There was a discussion on some radio station about a year back about whether OSU should be raising its admission standards. The argument seemed to be that tOSU was meant to provide a college education to Ohioans who couldn't otherwise afford one, or couldn't gain admission to most colleges. I would argue that this is a role that has been taken over by community colleges, and to a lesser extent by other public universities in Ohio. There are plenty of options in Ohio for someone who wants to go to college; Ohio State can be more selective in admissions without costing someone a college education. I think that accepting higher-quality students (2/3 of this year's graduating class were in the top quarter of their high-school class) attracts better professors, as does the increased spending at the university. This results in a better university, better graduates, and a better pool of potential employees for businesses, which is ultimately good for Ohio. So I give Holbrook credit for improving the university.

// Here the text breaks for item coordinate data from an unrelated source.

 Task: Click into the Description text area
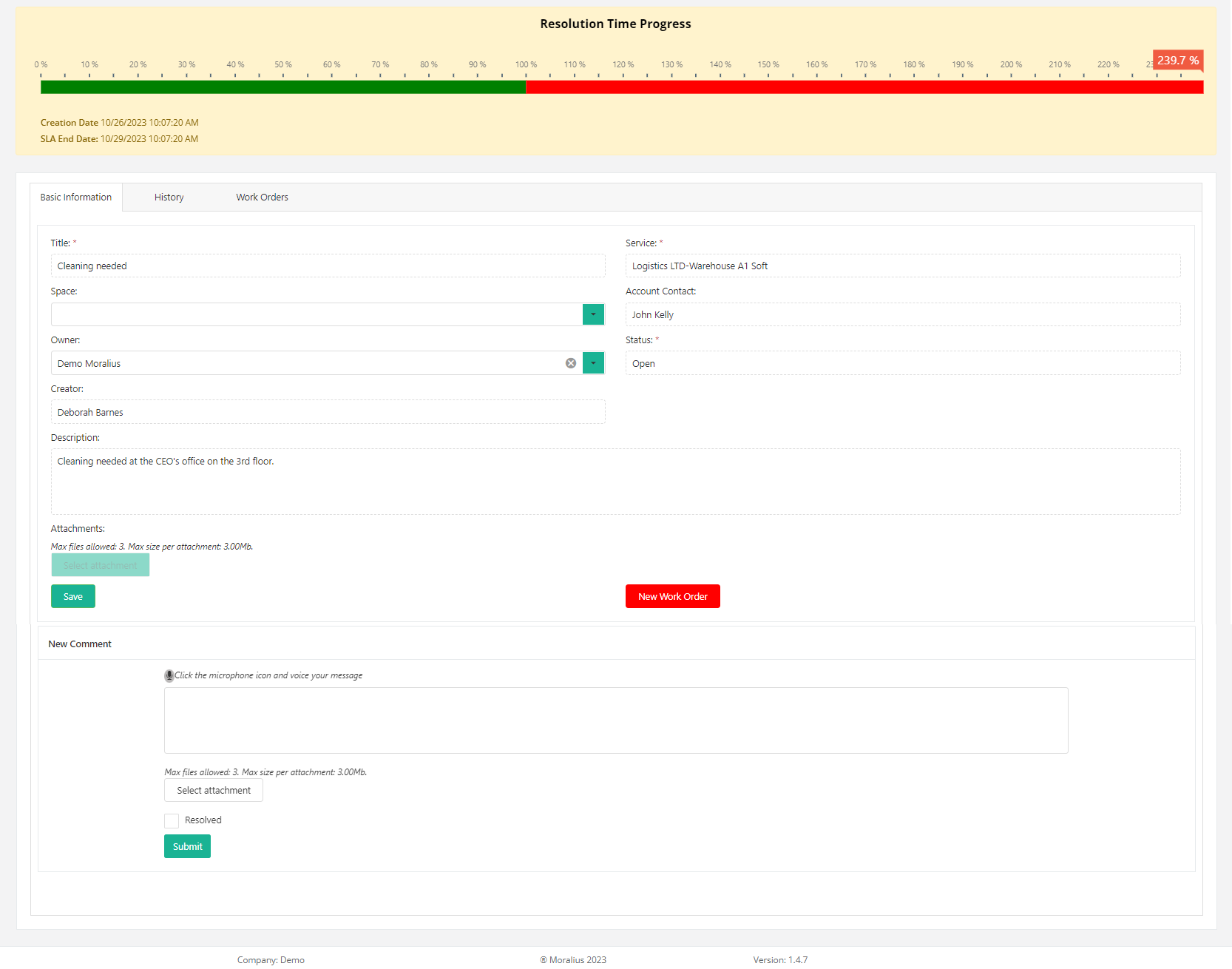pos(615,481)
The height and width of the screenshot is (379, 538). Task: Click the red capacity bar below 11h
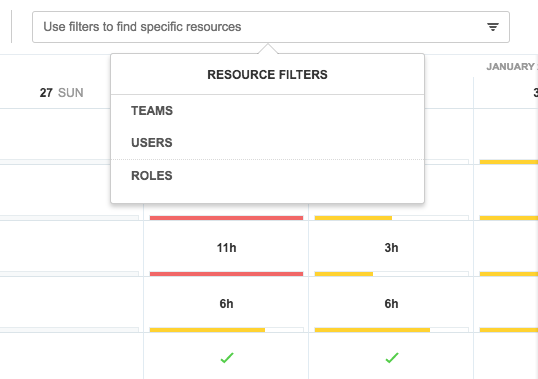tap(226, 274)
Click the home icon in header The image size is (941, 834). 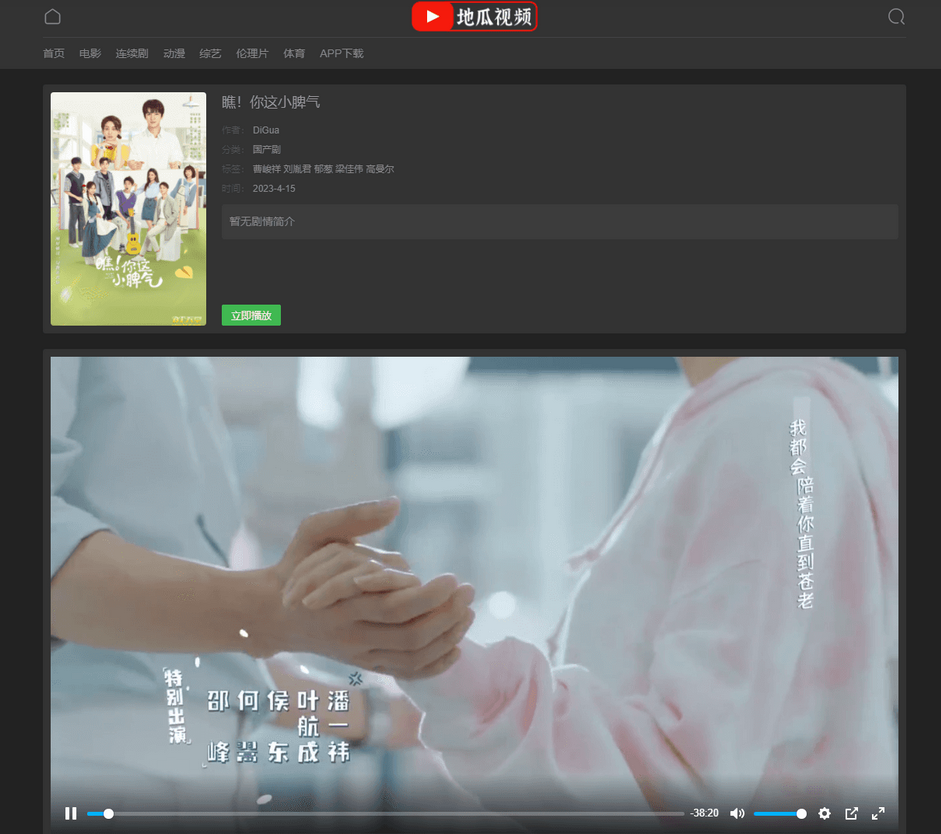[53, 16]
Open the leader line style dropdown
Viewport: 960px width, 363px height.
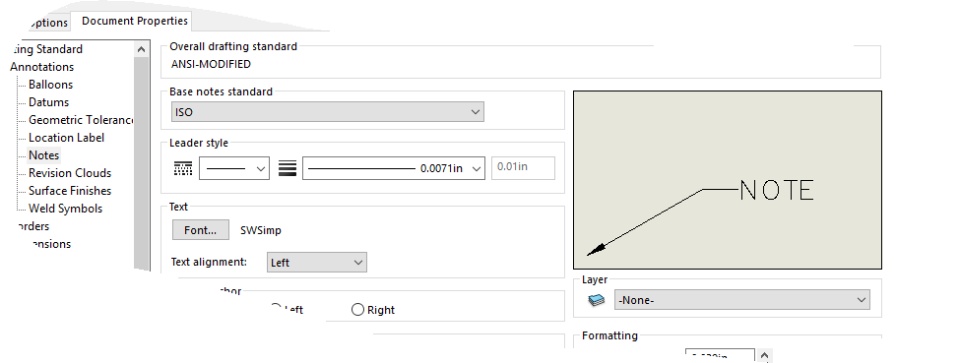click(234, 168)
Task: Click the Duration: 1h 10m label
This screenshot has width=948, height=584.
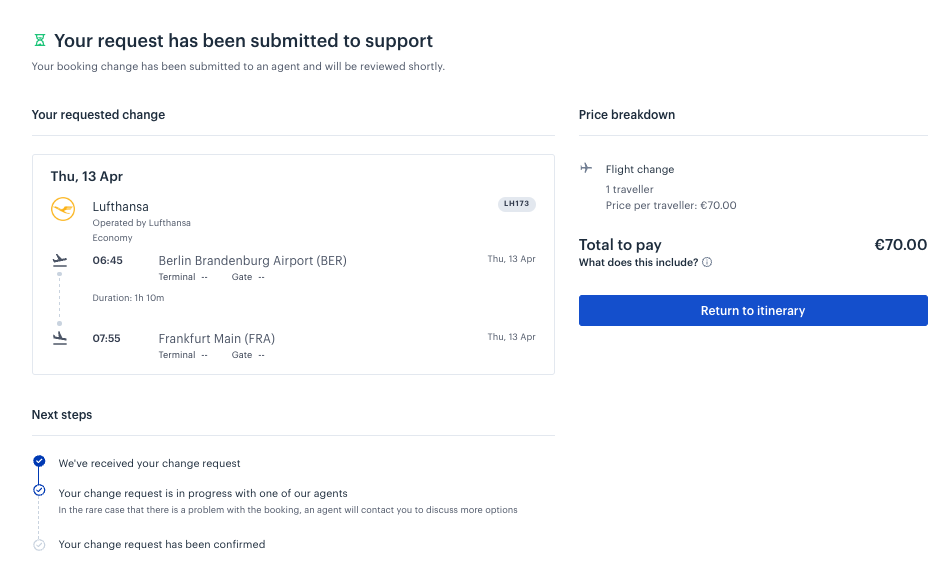Action: 128,298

The gameday crackdown I'm more ambivalent about. Something had to be done, the rioting and gameday behavior were not acceptable. However, I'm not convinced the solution worked (ask your average Texas fan whether Columbus is a pleasant place to be on gameday). It seems like the measures taken went after easy targets (tailgaters and people walking around with beers) without addressing the real issues. For example, I was once stopped on a gameday by some undercover cops and ID'd, just for carrying a 12-pack of Bud Light to my buddy's house. I was sober and minding my own business, yet they decided to stop me. I think they could have better spent this time going after some drunk screaming "Fuck the Spartans!" However, much of the problem with the gameday enforcement is more the fault of the Columbus Police than Holbrook, I think. I'm guessing they came up with the policy, and they're the ones that decide how it's enforced. She could have said "No, there's got to be a better way to do it," though, and she didn't, so she certainly deserves some blame for that.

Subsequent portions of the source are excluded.